KhiopsML
diff --git a/‎khiops/sklearn/dataset.py‎
Lines changed: 20 additions & 201 deletions b/‎khiops/sklearn/dataset.py‎
Lines changed: 20 additions & 201 deletions
@@ -7,8 +7,6 @@
 """Classes for handling diverse data tables"""
 import csv
 import io
-import json
-import warnings
 from abc import ABC, abstractmethod
 from collections.abc import Iterable, Mapping, Sequence
 
@@ -429,11 +427,11 @@ class Dataset:
 
     Parameters
     ----------
-    X : `pandas.DataFrame` or dict (**Deprecated types**: tuple and list)
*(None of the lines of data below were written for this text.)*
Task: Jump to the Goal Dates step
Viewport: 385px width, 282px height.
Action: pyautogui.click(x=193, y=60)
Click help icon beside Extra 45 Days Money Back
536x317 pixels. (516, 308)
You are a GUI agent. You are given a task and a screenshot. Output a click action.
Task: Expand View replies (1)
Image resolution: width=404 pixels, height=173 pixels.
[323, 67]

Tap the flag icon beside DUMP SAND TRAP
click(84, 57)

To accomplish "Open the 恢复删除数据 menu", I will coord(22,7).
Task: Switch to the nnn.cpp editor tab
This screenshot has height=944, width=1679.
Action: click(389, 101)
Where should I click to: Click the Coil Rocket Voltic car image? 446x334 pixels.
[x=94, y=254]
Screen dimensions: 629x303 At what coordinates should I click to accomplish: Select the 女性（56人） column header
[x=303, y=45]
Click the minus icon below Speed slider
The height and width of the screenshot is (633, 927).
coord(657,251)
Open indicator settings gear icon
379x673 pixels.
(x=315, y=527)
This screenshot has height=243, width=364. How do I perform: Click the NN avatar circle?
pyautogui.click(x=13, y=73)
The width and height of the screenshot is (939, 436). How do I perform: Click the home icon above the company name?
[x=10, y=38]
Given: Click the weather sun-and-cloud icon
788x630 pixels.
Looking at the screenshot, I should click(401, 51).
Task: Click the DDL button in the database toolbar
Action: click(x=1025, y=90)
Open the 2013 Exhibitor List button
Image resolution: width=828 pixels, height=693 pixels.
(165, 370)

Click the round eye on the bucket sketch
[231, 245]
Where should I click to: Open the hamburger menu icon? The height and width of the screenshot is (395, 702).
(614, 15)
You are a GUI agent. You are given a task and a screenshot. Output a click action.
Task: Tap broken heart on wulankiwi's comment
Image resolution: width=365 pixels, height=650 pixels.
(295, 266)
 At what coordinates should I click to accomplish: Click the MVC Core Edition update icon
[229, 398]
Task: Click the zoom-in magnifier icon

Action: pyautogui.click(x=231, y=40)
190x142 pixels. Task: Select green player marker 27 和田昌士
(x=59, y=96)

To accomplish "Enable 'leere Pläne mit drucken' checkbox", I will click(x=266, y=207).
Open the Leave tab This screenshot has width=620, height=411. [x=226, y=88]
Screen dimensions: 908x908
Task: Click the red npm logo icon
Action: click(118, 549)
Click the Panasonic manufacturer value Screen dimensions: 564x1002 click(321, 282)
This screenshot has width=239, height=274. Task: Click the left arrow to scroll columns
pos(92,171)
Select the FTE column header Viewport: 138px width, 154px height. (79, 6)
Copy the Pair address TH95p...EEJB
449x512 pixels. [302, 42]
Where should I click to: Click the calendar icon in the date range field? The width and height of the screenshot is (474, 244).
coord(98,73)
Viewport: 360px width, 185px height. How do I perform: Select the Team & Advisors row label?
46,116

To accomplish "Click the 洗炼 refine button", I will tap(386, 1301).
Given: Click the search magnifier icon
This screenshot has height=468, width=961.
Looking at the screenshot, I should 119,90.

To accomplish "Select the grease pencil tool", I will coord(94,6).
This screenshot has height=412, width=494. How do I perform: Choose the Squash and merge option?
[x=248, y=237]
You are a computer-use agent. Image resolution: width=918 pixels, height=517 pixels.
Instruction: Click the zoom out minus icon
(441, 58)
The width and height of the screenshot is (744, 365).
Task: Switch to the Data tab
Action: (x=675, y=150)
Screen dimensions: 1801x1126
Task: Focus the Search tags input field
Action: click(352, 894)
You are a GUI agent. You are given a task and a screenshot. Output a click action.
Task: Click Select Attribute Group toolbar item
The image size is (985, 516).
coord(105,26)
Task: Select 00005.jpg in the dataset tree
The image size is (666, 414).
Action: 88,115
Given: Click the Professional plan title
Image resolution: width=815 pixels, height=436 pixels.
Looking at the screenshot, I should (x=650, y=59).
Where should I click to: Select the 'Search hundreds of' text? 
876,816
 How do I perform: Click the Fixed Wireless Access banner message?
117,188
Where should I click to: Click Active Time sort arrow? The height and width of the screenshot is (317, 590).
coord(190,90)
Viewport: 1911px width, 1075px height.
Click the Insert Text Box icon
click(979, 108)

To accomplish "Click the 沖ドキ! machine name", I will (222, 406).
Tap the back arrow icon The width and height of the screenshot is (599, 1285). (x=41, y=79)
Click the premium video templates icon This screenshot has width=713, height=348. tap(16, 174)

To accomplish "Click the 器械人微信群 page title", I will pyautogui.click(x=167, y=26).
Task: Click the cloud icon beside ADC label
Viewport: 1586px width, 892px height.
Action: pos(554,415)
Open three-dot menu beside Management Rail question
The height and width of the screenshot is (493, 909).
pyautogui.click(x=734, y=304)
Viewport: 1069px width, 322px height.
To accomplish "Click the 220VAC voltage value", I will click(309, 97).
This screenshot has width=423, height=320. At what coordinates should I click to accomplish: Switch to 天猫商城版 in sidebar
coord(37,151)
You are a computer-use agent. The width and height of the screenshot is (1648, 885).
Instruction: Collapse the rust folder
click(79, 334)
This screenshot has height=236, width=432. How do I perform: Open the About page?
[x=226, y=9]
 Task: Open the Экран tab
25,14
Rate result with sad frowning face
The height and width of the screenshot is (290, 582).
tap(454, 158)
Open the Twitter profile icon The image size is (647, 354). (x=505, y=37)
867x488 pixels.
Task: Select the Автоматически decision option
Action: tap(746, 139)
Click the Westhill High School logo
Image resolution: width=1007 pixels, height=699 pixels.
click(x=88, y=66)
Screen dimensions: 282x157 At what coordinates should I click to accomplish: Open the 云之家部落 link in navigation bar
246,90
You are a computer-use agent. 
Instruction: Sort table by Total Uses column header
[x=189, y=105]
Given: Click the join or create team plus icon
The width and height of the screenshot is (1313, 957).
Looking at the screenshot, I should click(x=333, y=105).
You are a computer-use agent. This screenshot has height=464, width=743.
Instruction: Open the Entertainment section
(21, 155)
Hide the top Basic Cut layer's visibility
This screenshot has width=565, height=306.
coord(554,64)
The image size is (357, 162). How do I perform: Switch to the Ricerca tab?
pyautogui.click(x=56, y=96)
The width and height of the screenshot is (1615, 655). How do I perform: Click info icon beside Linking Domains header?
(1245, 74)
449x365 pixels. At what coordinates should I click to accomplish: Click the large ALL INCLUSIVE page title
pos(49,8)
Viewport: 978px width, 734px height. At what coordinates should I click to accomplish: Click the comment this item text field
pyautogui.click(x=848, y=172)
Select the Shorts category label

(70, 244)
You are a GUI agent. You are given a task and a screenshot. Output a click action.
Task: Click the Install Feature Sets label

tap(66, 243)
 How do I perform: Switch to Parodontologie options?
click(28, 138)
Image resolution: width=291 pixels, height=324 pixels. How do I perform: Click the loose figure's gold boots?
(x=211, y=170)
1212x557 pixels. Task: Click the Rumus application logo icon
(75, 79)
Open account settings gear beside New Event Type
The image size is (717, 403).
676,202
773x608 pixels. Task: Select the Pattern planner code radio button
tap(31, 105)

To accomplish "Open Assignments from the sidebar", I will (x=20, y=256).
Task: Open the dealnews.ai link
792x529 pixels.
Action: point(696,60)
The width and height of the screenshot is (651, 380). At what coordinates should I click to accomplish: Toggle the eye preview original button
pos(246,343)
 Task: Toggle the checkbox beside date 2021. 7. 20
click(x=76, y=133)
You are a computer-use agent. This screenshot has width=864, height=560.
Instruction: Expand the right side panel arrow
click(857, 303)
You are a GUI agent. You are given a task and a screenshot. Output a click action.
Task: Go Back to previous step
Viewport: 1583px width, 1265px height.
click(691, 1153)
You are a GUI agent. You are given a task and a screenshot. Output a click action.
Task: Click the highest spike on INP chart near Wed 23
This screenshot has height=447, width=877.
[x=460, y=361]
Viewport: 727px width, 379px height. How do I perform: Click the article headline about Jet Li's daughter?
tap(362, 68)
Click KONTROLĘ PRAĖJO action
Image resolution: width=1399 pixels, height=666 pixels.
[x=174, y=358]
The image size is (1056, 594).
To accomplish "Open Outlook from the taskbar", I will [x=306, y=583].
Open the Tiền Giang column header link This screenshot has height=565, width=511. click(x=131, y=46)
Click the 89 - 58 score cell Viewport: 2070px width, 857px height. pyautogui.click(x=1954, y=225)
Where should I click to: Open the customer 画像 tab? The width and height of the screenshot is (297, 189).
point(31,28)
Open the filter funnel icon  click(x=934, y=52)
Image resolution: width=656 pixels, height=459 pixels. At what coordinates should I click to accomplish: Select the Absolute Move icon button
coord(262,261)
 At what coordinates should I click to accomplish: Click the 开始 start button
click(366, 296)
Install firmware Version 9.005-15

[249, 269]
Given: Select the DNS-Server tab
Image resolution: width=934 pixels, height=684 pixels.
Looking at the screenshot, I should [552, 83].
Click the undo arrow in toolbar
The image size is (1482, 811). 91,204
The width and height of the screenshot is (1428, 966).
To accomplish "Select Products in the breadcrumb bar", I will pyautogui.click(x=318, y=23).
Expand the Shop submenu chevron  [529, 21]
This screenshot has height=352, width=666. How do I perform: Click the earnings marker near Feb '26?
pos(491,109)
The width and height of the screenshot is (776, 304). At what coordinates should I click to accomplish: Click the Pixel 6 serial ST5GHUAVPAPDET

+    X : `pandas.DataFrame` or dict
         Either:
           - A single dataframe
           - A ``dict`` dataset specification
-    y : `pandas.Series` or str, optional
+    y : `pandas.Series`, `pandas.DataFrame` or `numpy.ndarray`, optional
         The target column.
     categorical_target : bool, default True
         ``True`` if the vector ``y`` should be considered as a categorical variable. If
@@ -499,17 +497,6 @@ def __init__(self, X, y=None, categorical_target=True, key=None):
             table.name: table for table in [self.main_table] + self.secondary_tables
         }
 
-        # Deprecation warning for file-based datasets
-        if isinstance(self.main_table, FileTable):
-            warnings.warn(
-                deprecation_message(
-                    "File-based dataset spec",
-                    "11.0.0",
-                    "dataframe-based dataset or khiops.core API",
-                    quote=False,
-                ),
-            )
-
         # Post-conditions
         assert self.main_table is not None, "'main_table' is 'None' after init"
         assert isinstance(
@@ -566,39 +553,8 @@ def _init_tables_from_mapping(self, X):
             main_table_name = X["main_table"]
             main_table_source, main_table_key = X["tables"][main_table_name]
 
-        # Initialize a file dataset
-        if isinstance(main_table_source, str):
-            # Obtain the file format parameters
-            if "format" in X:
-                self.sep, self.header = X["format"]
-            else:
-                self.sep = "\t"
-                self.header = True
-
-            # Initialize the tables
-            self.main_table = FileTable(
-                main_table_name,
-                main_table_source,
-                key=main_table_key,
-                sep=self.sep,
-                header=self.header,
-            )
-            self.secondary_tables = []
-            for table_name, (table_source, table_key) in X["tables"].items():
-                if isinstance(table_key, str):
-                    table_key = [table_key]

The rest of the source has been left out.